Data section start

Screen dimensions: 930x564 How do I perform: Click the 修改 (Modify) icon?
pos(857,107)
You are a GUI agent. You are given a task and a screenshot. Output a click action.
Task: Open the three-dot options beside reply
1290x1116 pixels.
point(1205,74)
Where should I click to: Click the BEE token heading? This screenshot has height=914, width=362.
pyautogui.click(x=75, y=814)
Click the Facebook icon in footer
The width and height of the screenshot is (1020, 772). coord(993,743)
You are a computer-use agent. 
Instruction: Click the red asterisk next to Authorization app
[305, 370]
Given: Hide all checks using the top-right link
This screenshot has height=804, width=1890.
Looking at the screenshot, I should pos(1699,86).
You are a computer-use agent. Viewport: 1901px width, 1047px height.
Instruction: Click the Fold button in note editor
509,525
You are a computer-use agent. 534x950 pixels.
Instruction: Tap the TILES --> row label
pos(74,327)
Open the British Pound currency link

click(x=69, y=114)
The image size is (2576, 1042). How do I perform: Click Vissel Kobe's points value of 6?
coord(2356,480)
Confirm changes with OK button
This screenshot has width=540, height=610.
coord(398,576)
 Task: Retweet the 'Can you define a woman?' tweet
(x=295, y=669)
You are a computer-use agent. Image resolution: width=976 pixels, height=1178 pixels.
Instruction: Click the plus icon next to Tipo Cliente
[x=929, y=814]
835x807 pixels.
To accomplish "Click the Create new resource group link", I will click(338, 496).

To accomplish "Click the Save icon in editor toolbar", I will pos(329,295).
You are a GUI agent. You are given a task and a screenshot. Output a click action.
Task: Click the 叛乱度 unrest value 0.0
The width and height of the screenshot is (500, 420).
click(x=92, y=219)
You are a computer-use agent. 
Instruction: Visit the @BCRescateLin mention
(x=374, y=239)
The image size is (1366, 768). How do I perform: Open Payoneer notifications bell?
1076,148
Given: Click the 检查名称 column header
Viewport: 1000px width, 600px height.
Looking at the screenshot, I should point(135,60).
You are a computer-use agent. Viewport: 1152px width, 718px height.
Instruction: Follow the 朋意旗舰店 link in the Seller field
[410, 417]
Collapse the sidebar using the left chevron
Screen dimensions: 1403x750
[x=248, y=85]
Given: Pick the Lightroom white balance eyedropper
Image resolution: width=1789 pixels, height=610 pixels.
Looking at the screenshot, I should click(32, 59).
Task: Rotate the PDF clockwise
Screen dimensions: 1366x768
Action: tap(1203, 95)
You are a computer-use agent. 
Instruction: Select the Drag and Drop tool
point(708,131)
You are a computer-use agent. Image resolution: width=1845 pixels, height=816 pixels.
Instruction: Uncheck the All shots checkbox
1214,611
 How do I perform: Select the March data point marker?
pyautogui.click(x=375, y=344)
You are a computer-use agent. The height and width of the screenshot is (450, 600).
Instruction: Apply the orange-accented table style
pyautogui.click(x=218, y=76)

Data section end

> _What the task requires_
All of the data above should be reproduced word for word.

> _Output of the task_
Screen dimensions: 930x564 How do I perform: Click the 修改 (Modify) icon?
pos(857,107)
You are a GUI agent. You are given a task and a screenshot. Output a click action.
Task: Open the three-dot options beside reply
1290x1116 pixels.
point(1205,74)
Where should I click to: Click the BEE token heading? This screenshot has height=914, width=362.
pyautogui.click(x=75, y=814)
Click the Facebook icon in footer
The width and height of the screenshot is (1020, 772). coord(993,743)
You are a computer-use agent. 
Instruction: Click the red asterisk next to Authorization app
[305, 370]
Given: Hide all checks using the top-right link
This screenshot has height=804, width=1890.
Looking at the screenshot, I should pos(1699,86).
You are a computer-use agent. Viewport: 1901px width, 1047px height.
Instruction: Click the Fold button in note editor
509,525
You are a computer-use agent. 534x950 pixels.
Instruction: Tap the TILES --> row label
pos(74,327)
Open the British Pound currency link

click(x=69, y=114)
The image size is (2576, 1042). How do I perform: Click Vissel Kobe's points value of 6?
coord(2356,480)
Confirm changes with OK button
This screenshot has width=540, height=610.
coord(398,576)
 Task: Retweet the 'Can you define a woman?' tweet
(x=295, y=669)
You are a computer-use agent. Image resolution: width=976 pixels, height=1178 pixels.
Instruction: Click the plus icon next to Tipo Cliente
[x=929, y=814]
835x807 pixels.
To accomplish "Click the Create new resource group link", I will click(338, 496).

To accomplish "Click the Save icon in editor toolbar", I will pos(329,295).
You are a GUI agent. You are given a task and a screenshot. Output a click action.
Task: Click the 叛乱度 unrest value 0.0
The width and height of the screenshot is (500, 420).
click(x=92, y=219)
You are a computer-use agent. 
Instruction: Visit the @BCRescateLin mention
(x=374, y=239)
The image size is (1366, 768). How do I perform: Open Payoneer notifications bell?
1076,148
Given: Click the 检查名称 column header
Viewport: 1000px width, 600px height.
Looking at the screenshot, I should point(135,60).
You are a computer-use agent. Viewport: 1152px width, 718px height.
Instruction: Follow the 朋意旗舰店 link in the Seller field
[410, 417]
Collapse the sidebar using the left chevron
Screen dimensions: 1403x750
[x=248, y=85]
Given: Pick the Lightroom white balance eyedropper
Image resolution: width=1789 pixels, height=610 pixels.
Looking at the screenshot, I should click(32, 59).
Task: Rotate the PDF clockwise
Screen dimensions: 1366x768
Action: tap(1203, 95)
You are a computer-use agent. 
Instruction: Select the Drag and Drop tool
point(708,131)
You are a computer-use agent. Image resolution: width=1845 pixels, height=816 pixels.
Instruction: Uncheck the All shots checkbox
1214,611
 How do I perform: Select the March data point marker?
pyautogui.click(x=375, y=344)
You are a computer-use agent. The height and width of the screenshot is (450, 600).
Instruction: Apply the orange-accented table style
pyautogui.click(x=218, y=76)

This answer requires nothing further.